Sind die Vorwürfe materiell, wird Fresenius vom Übernahmevertrag zurücktreten und versuchen, ihr strategisches Ziel der weiteren Verstärkung bei intravenös zu verabreichenden Generika auf anderen Wegen zu erreichen: aus eigener Kraft, über andere Akquisitionen oder sogar mit einem zweiten Anlauf zum Akorn-Erwerb, dann aber gewiss zu deutlich niedrigerem Preis.

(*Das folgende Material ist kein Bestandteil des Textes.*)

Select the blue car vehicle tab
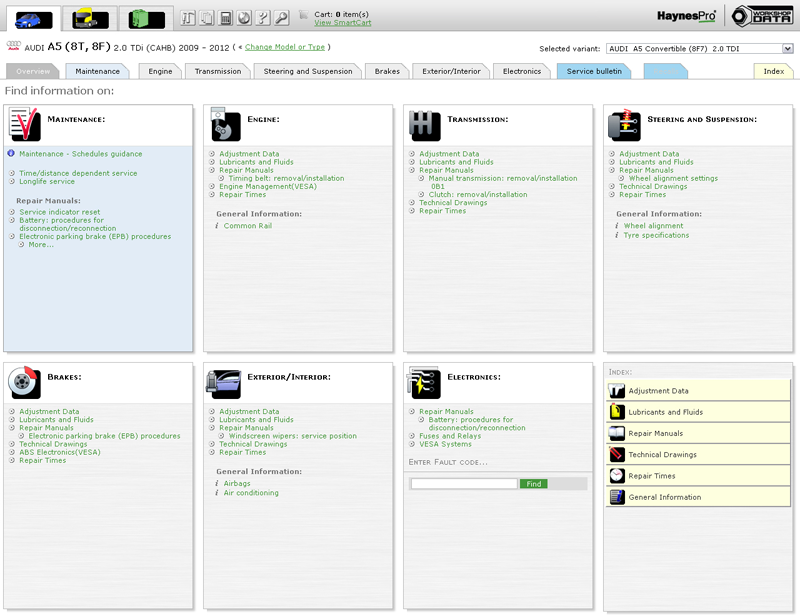The height and width of the screenshot is (616, 800). coord(30,18)
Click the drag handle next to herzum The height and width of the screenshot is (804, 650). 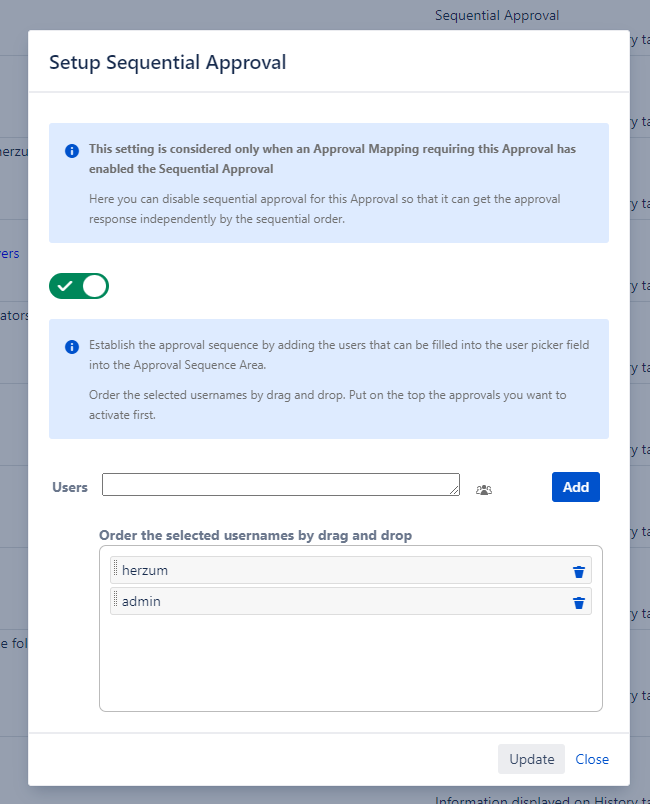[115, 570]
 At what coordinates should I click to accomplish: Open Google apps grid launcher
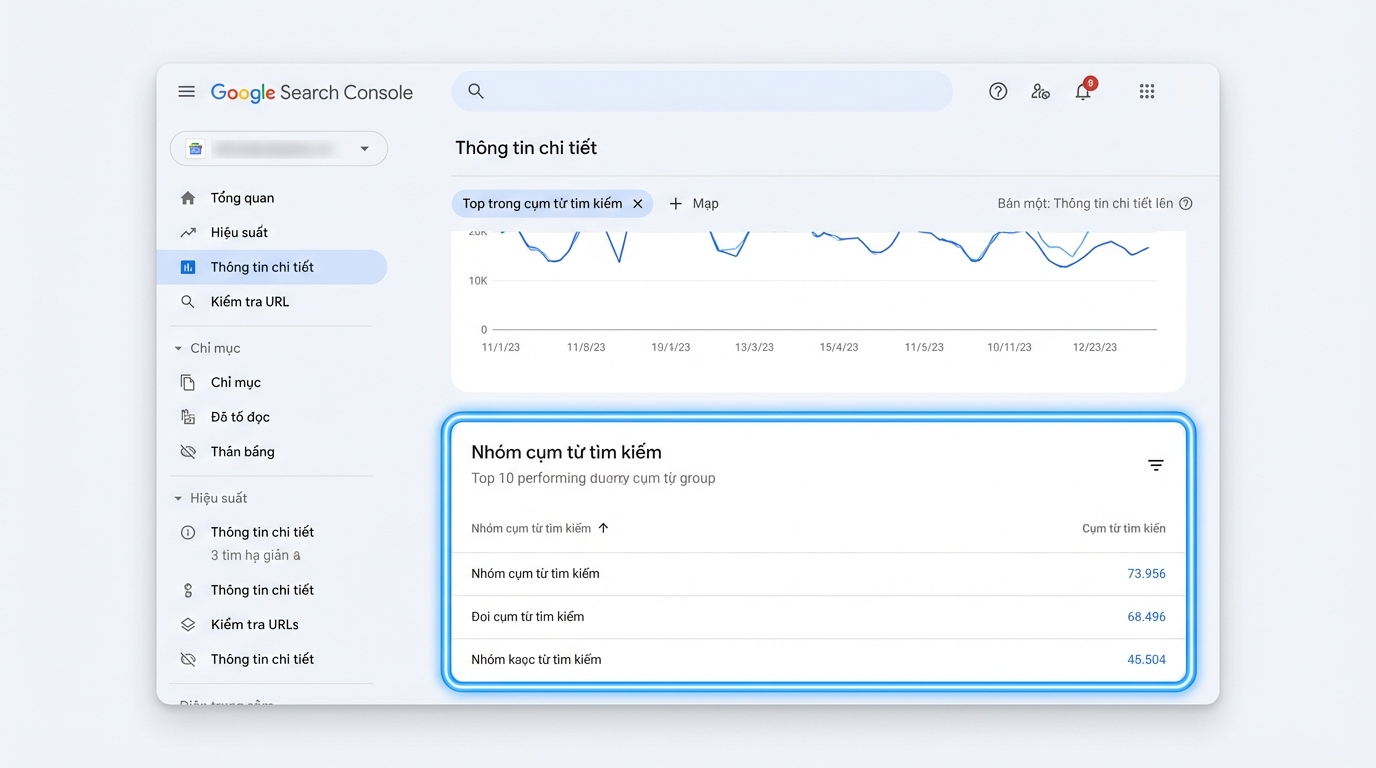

Dass Fresenius aller Akquisitionsexpertise zum Trotz für Akorn wohl zu tief in die Tasche gegriffen hat, kann man nach der schwachen operativen Performance des US-Unternehmens im Jahr 2017 und der vielen Luft, die gestern schlagartig dem Akorn-Kurs entwich, als erwiesen ansehen. Aber es wäre nicht das erste Mal, dass das Fresenius-Management einen schwierigen Fall in einen Erfolg dreht - man denke an die 2008 für 4,6 Mrd. Dollar erworbene APP Pharmaceuticals, man denke an den erst im zweiten Anlauf geglückten Kauf der Rhön-Kliniken. Insofern blicken in den nächsten Wochen nicht nur Management, Pharma-Experten und Juristen, sondern vor allem die Aktionäre von Fresenius und Akorn auf die jetzt offengelegte Sollbruchstelle.